Immunoregulation by neuropeptides in magnesium deficiency: ex vivo effect of enhanced substance P production on circulating T lymphocytes from magnesium-deficient mice.

: The first week of dietary magnesium deficiency in rodent models is characterized by the induction of raised levels of neuropeptides (substance P [SP] and calcitonin gene related peptide [CGRP]), followed shortly thereafter by inflammatory cytokine release. Since neuropeptides participate in neurogenic inflammation, we have proposed that the neurogenic inflammatory response plays a role in the pathology of magnesium deficiency. However, the association between the early neuropeptide release and the subsequent pathology in this model remains unclear. Peripheral blood T lymphocytes were obtained from Balb/c mice fed a magnesium-deficient diet (approximately 1.8 mmol Mg/kg), or the same diet supplemented with 20 mmol MgO/kg. These cells were incubated in medium containing 10(-10) to 10(-5) M SP, after which the cells were examined for expression of SP receptors and the supernatants were collected and examined by immunochemical techniques for the presence of T lymphocyte associated cytokines. SP stimulation induced the secretion of interleukin (IL)-2, 4, 5, 10, 12, 13 and interferon-gamma (IFN-gamma). T lymphocytes from magnesium-deficient animals, when compared to magnesium-sufficient ones, secreted increased levels of these cytokines.
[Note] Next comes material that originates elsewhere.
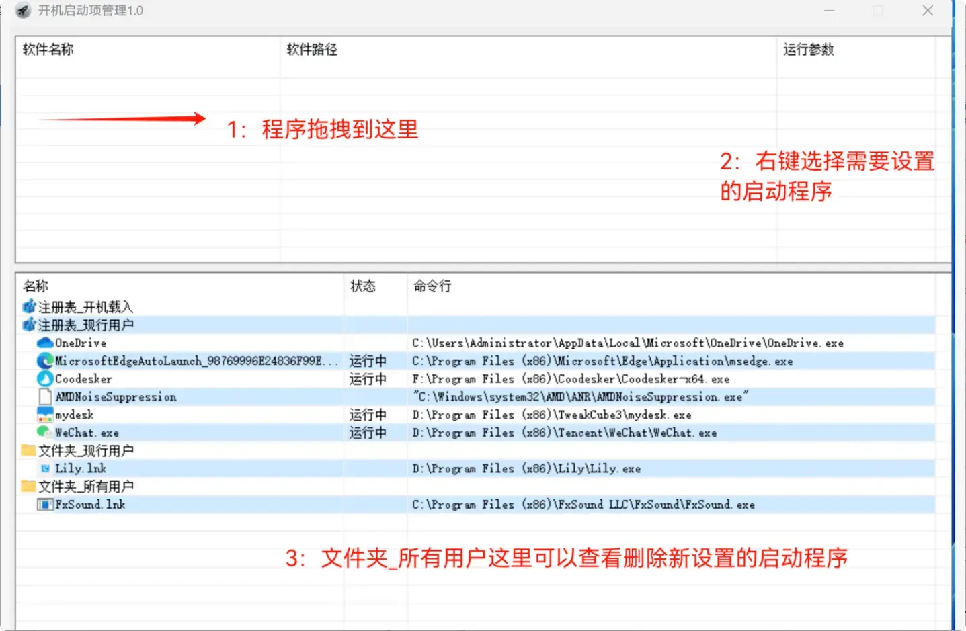The image size is (966, 631).
Task: Click the rocket app icon in the title bar
Action: pos(22,11)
The secretion of these cytokines was maximal at either 5 days (IL-4, IL-5) or 7 days (II-2, IL-10, and IFN-gamma) of magnesium deficiency. This increased sensitivity to SP appears to be related to an increased expression of SP receptors on the surface of T lymphocytes during the first week of magnesium deficiency. These data indicate that SP released early during magnesium deficiency exerts a regulatory role on T lymphocyte cytokine production, especially those cytokines regulating mast cell and immune responses leading to the onset of an immunopathological state.